__Description of the task__
The reply should hold nothing except the lines from the one with "The image size is (1066, 798)." through the end of the entries, duplicated exactly and with no pictures.

__Available data__
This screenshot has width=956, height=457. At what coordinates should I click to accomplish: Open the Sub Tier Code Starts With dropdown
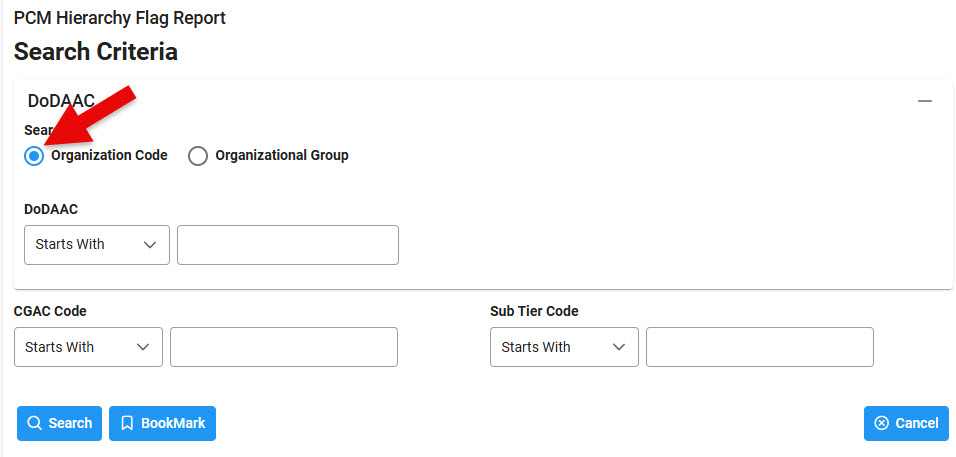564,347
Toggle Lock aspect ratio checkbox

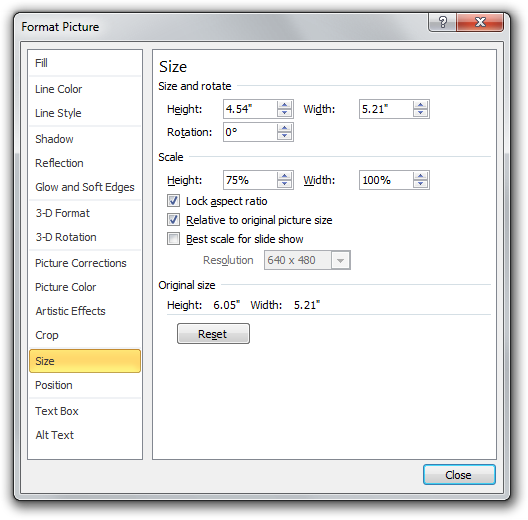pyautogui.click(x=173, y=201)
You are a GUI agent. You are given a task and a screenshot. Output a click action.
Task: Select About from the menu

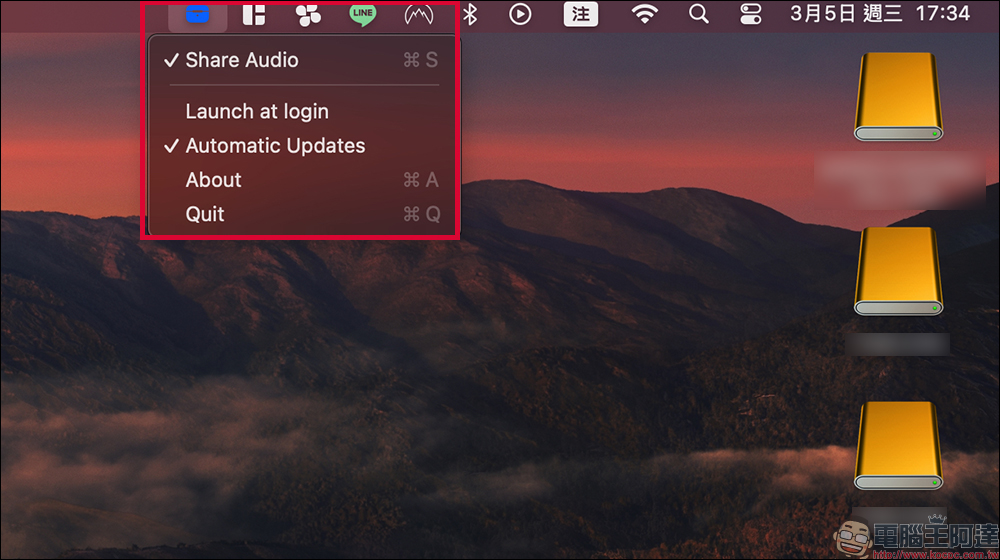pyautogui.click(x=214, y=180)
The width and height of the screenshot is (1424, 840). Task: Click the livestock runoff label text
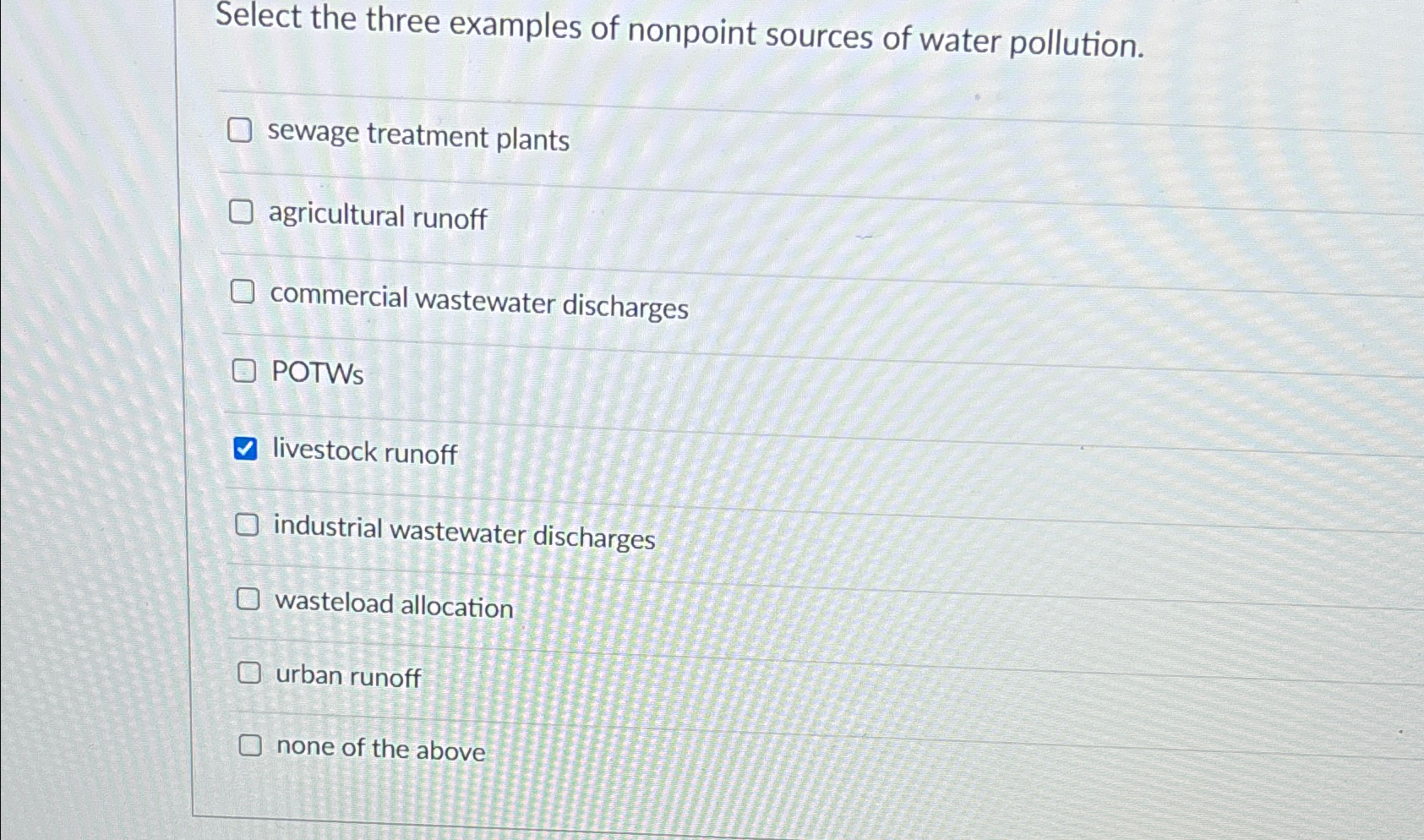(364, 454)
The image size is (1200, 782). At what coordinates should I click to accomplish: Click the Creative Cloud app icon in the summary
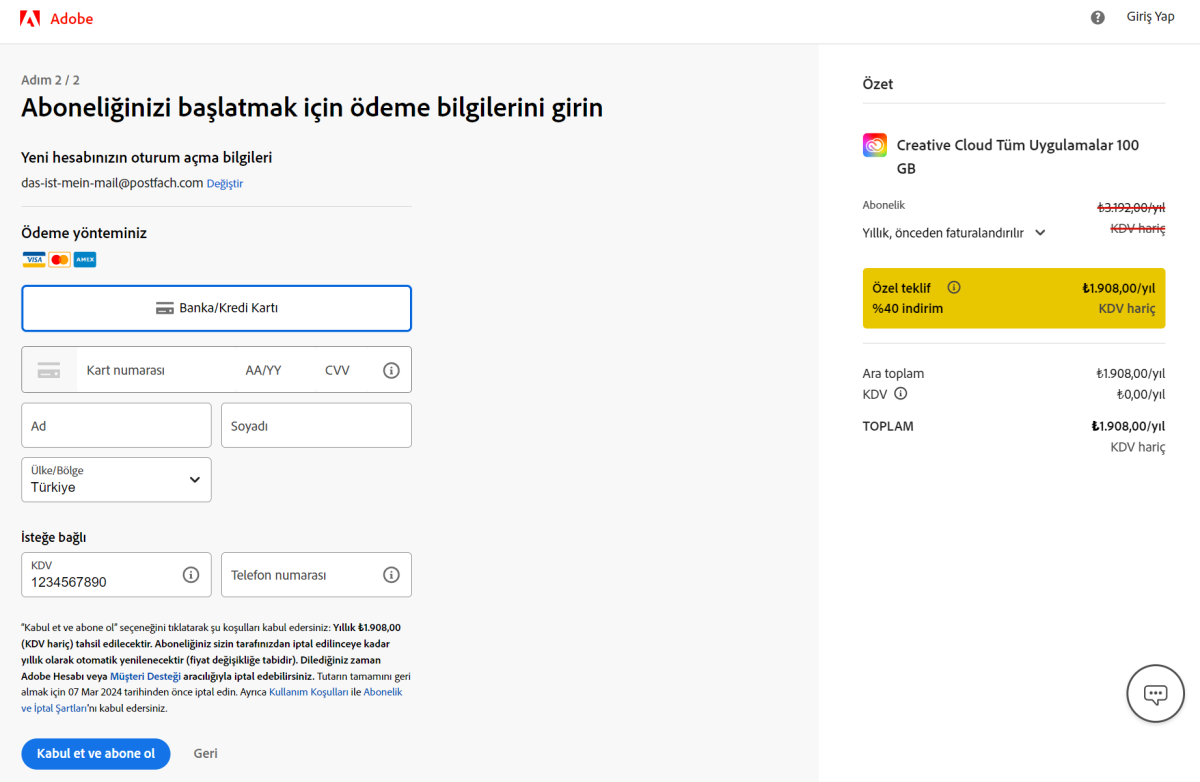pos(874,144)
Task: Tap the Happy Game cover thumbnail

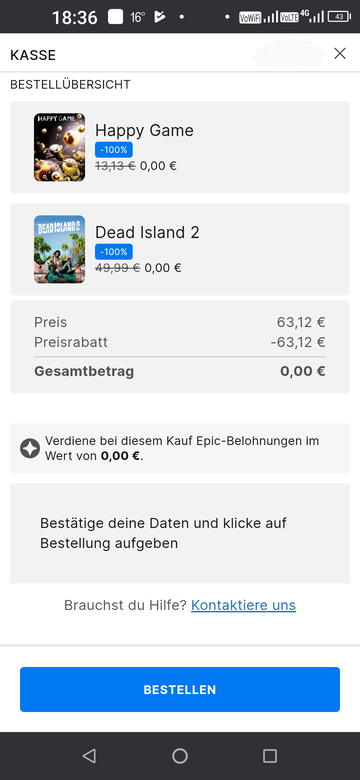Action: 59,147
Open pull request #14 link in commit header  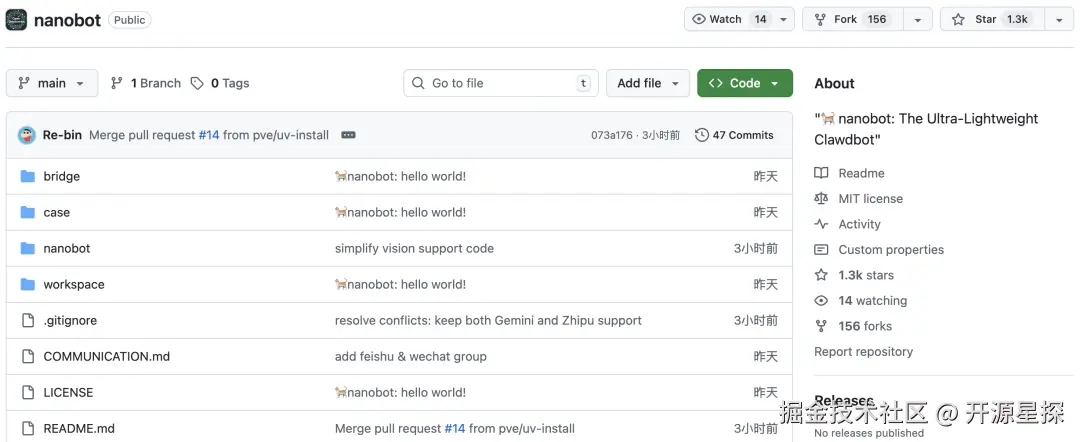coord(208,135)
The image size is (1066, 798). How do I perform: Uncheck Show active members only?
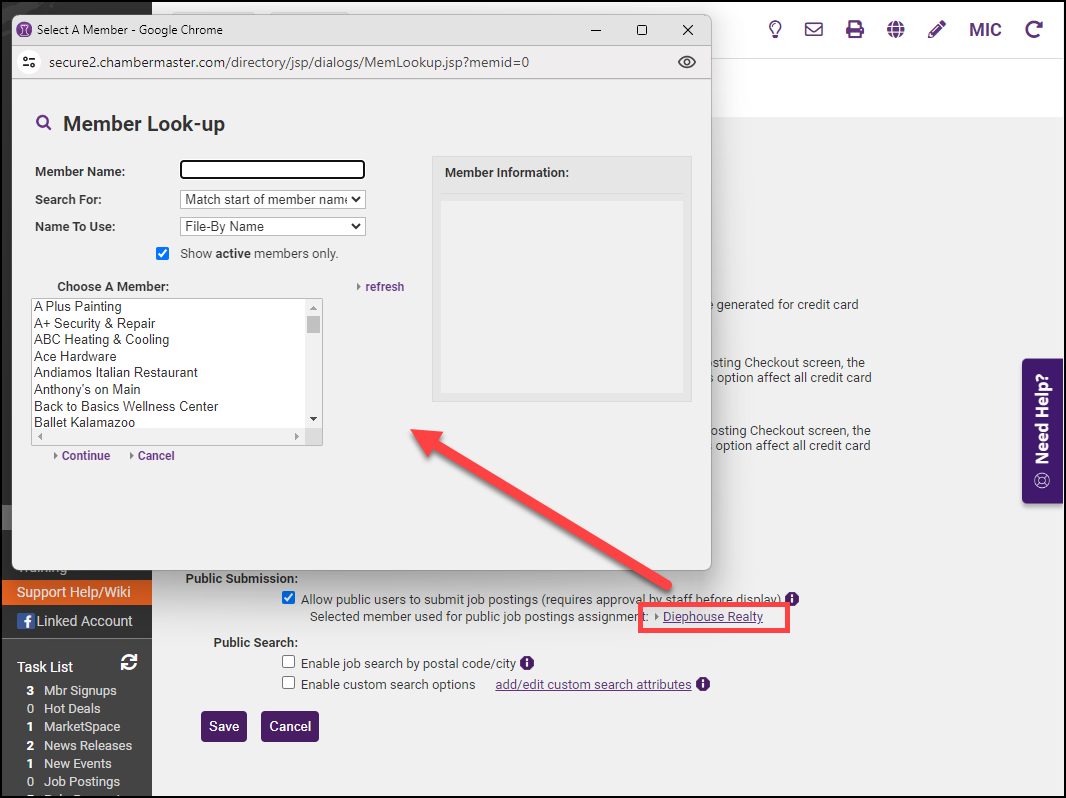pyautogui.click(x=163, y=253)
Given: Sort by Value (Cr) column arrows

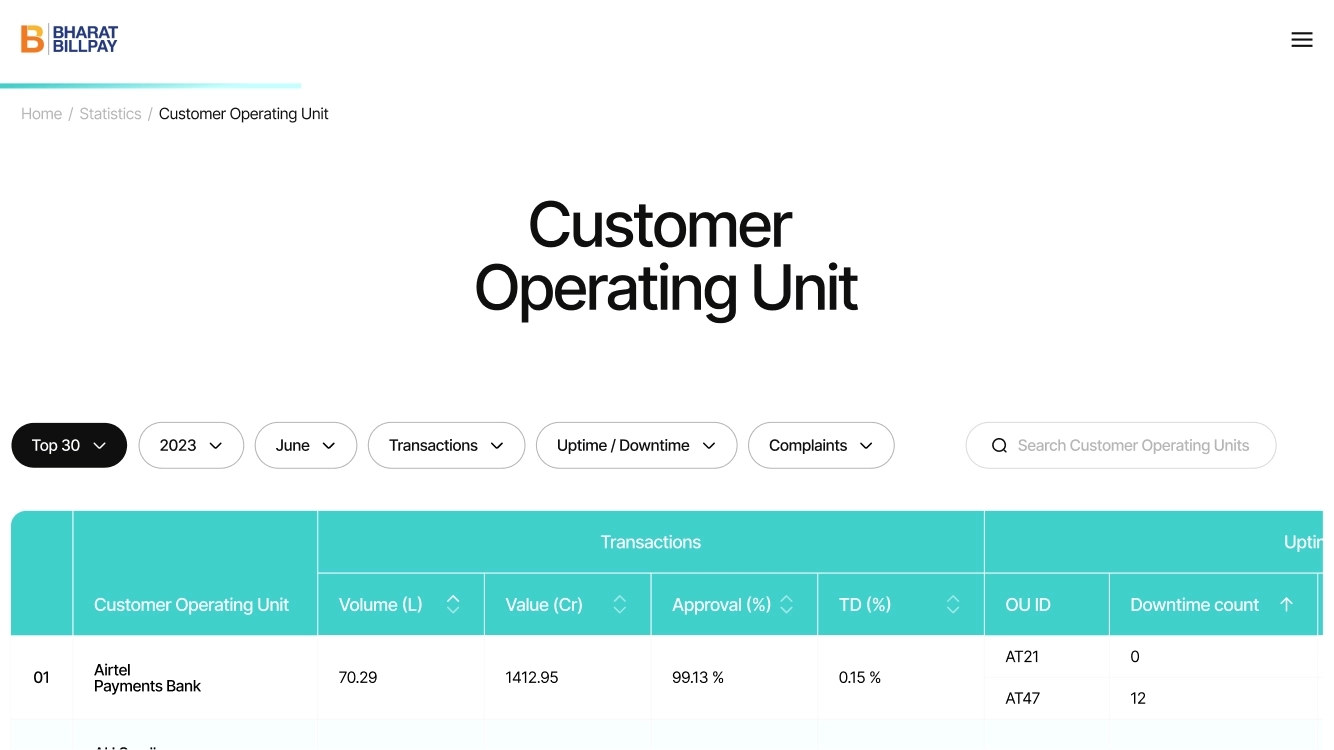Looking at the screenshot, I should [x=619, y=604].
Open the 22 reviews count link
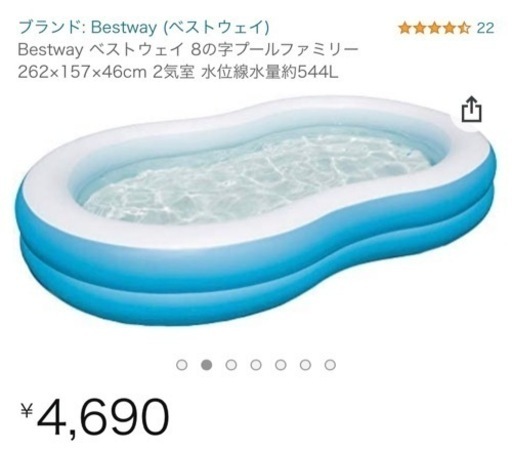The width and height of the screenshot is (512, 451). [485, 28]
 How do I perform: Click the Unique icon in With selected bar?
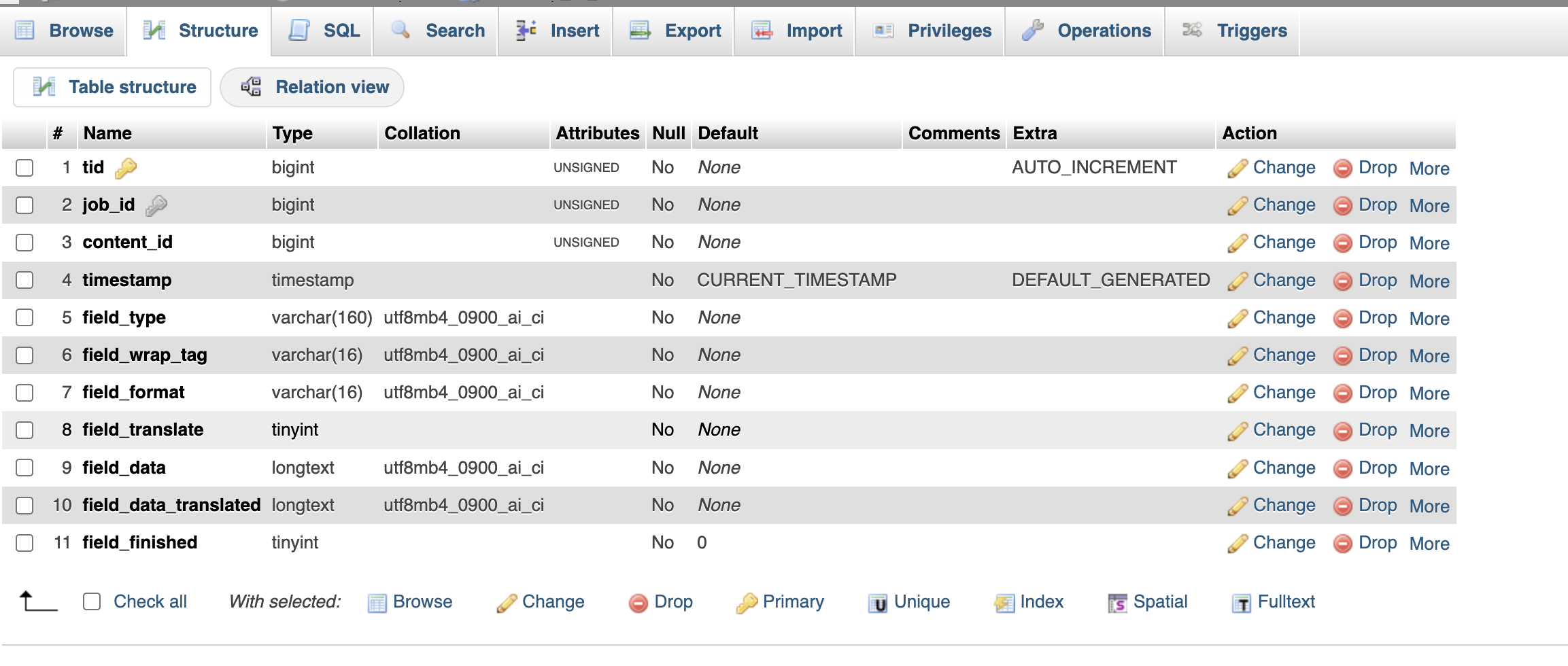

__Answer for this exercise__
The image size is (1066, 798). How do I perform: Uncheck Show active members only?
pyautogui.click(x=163, y=253)
Given: Sort by Value (Cr) column arrows

Looking at the screenshot, I should [x=619, y=604].
Open the 22 reviews count link
The width and height of the screenshot is (512, 451). [485, 28]
 How do I perform: Click the Unique icon in With selected bar?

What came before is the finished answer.